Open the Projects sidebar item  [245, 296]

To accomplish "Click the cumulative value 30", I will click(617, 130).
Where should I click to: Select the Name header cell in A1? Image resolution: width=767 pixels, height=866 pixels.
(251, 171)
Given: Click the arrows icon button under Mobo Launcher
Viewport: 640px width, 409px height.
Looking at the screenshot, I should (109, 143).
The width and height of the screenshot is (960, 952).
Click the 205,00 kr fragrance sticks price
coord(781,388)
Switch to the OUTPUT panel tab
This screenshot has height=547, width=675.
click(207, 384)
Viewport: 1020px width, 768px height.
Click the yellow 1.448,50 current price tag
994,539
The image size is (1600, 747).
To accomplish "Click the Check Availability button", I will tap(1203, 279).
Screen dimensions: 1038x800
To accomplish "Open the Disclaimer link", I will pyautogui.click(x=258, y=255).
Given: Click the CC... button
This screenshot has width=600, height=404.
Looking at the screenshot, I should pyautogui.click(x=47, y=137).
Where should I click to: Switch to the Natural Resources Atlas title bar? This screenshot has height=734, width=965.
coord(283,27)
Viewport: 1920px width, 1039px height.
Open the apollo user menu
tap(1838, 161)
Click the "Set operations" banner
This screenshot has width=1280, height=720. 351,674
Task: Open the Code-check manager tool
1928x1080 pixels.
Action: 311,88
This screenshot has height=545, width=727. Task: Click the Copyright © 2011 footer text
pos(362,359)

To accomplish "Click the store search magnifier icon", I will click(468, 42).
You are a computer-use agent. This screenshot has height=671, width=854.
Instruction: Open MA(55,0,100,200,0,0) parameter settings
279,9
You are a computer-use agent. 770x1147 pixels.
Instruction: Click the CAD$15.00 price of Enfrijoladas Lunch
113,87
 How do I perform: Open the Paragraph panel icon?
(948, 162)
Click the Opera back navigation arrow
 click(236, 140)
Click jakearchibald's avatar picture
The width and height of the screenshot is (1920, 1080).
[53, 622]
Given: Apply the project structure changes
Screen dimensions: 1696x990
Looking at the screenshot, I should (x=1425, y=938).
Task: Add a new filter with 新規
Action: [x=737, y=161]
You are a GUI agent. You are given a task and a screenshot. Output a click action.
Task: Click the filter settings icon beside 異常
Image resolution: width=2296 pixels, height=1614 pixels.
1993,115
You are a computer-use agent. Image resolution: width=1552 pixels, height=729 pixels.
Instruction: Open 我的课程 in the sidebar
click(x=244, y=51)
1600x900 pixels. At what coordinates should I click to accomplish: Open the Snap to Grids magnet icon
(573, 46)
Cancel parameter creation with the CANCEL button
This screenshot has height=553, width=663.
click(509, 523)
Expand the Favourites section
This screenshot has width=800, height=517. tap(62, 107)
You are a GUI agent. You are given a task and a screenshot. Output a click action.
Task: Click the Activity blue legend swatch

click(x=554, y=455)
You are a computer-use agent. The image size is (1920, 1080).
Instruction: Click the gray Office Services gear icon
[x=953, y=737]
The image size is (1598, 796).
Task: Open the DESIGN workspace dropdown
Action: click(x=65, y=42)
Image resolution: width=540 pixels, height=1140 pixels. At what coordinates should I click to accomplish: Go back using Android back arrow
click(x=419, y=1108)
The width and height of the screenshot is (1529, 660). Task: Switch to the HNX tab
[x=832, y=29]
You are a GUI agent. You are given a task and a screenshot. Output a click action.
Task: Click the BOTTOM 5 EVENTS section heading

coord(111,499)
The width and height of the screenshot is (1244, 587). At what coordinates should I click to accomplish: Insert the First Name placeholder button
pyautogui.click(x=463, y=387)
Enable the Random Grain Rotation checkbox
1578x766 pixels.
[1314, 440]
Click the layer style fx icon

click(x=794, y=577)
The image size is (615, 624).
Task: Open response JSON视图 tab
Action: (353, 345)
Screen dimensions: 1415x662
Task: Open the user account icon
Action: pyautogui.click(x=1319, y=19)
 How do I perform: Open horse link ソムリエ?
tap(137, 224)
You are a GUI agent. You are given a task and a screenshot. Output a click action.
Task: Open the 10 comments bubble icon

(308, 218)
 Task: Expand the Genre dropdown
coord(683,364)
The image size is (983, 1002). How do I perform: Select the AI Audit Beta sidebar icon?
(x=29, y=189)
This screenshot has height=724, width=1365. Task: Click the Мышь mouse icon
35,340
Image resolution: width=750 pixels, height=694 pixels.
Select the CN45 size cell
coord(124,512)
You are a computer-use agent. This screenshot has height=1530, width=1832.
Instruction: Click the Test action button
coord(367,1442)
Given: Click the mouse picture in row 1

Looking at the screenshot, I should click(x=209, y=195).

# What the exercise asks
Could you return all of the material above line for line, without changing anything?

# The answer
Open the Projects sidebar item  [245, 296]

To accomplish "Click the cumulative value 30", I will click(617, 130).
Where should I click to: Select the Name header cell in A1? Image resolution: width=767 pixels, height=866 pixels.
(251, 171)
Given: Click the arrows icon button under Mobo Launcher
Viewport: 640px width, 409px height.
Looking at the screenshot, I should (109, 143).
The width and height of the screenshot is (960, 952).
Click the 205,00 kr fragrance sticks price
coord(781,388)
Switch to the OUTPUT panel tab
This screenshot has height=547, width=675.
click(207, 384)
Viewport: 1020px width, 768px height.
Click the yellow 1.448,50 current price tag
994,539
The image size is (1600, 747).
To accomplish "Click the Check Availability button", I will tap(1203, 279).
Screen dimensions: 1038x800
To accomplish "Open the Disclaimer link", I will pyautogui.click(x=258, y=255).
Given: Click the CC... button
This screenshot has width=600, height=404.
Looking at the screenshot, I should pyautogui.click(x=47, y=137).
Where should I click to: Switch to the Natural Resources Atlas title bar? This screenshot has height=734, width=965.
coord(283,27)
Viewport: 1920px width, 1039px height.
Open the apollo user menu
tap(1838, 161)
Click the "Set operations" banner
This screenshot has width=1280, height=720. 351,674
Task: Open the Code-check manager tool
1928x1080 pixels.
Action: 311,88
This screenshot has height=545, width=727. Task: Click the Copyright © 2011 footer text
pos(362,359)

To accomplish "Click the store search magnifier icon", I will click(468, 42).
You are a computer-use agent. This screenshot has height=671, width=854.
Instruction: Open MA(55,0,100,200,0,0) parameter settings
279,9
You are a computer-use agent. 770x1147 pixels.
Instruction: Click the CAD$15.00 price of Enfrijoladas Lunch
113,87
 How do I perform: Open the Paragraph panel icon?
(948, 162)
Click the Opera back navigation arrow
 click(236, 140)
Click jakearchibald's avatar picture
The width and height of the screenshot is (1920, 1080).
[53, 622]
Given: Apply the project structure changes
Screen dimensions: 1696x990
Looking at the screenshot, I should (x=1425, y=938).
Task: Add a new filter with 新規
Action: [x=737, y=161]
You are a GUI agent. You are given a task and a screenshot. Output a click action.
Task: Click the filter settings icon beside 異常
Image resolution: width=2296 pixels, height=1614 pixels.
1993,115
You are a computer-use agent. Image resolution: width=1552 pixels, height=729 pixels.
Instruction: Open 我的课程 in the sidebar
click(x=244, y=51)
1600x900 pixels. At what coordinates should I click to accomplish: Open the Snap to Grids magnet icon
(573, 46)
Cancel parameter creation with the CANCEL button
This screenshot has height=553, width=663.
click(509, 523)
Expand the Favourites section
This screenshot has width=800, height=517. tap(62, 107)
You are a GUI agent. You are given a task and a screenshot. Output a click action.
Task: Click the Activity blue legend swatch

click(x=554, y=455)
You are a computer-use agent. The image size is (1920, 1080).
Instruction: Click the gray Office Services gear icon
[x=953, y=737]
The image size is (1598, 796).
Task: Open the DESIGN workspace dropdown
Action: click(x=65, y=42)
Image resolution: width=540 pixels, height=1140 pixels. At what coordinates should I click to accomplish: Go back using Android back arrow
click(x=419, y=1108)
The width and height of the screenshot is (1529, 660). Task: Switch to the HNX tab
[x=832, y=29]
You are a GUI agent. You are given a task and a screenshot. Output a click action.
Task: Click the BOTTOM 5 EVENTS section heading

coord(111,499)
The width and height of the screenshot is (1244, 587). At what coordinates should I click to accomplish: Insert the First Name placeholder button
pyautogui.click(x=463, y=387)
Enable the Random Grain Rotation checkbox
1578x766 pixels.
[1314, 440]
Click the layer style fx icon

click(x=794, y=577)
The image size is (615, 624).
Task: Open response JSON视图 tab
Action: (353, 345)
Screen dimensions: 1415x662
Task: Open the user account icon
Action: pyautogui.click(x=1319, y=19)
 How do I perform: Open horse link ソムリエ?
tap(137, 224)
You are a GUI agent. You are given a task and a screenshot. Output a click action.
Task: Open the 10 comments bubble icon

(308, 218)
 Task: Expand the Genre dropdown
coord(683,364)
The image size is (983, 1002). How do I perform: Select the AI Audit Beta sidebar icon?
(x=29, y=189)
This screenshot has height=724, width=1365. Task: Click the Мышь mouse icon
35,340
Image resolution: width=750 pixels, height=694 pixels.
Select the CN45 size cell
coord(124,512)
You are a computer-use agent. This screenshot has height=1530, width=1832.
Instruction: Click the Test action button
coord(367,1442)
Given: Click the mouse picture in row 1

Looking at the screenshot, I should click(x=209, y=195).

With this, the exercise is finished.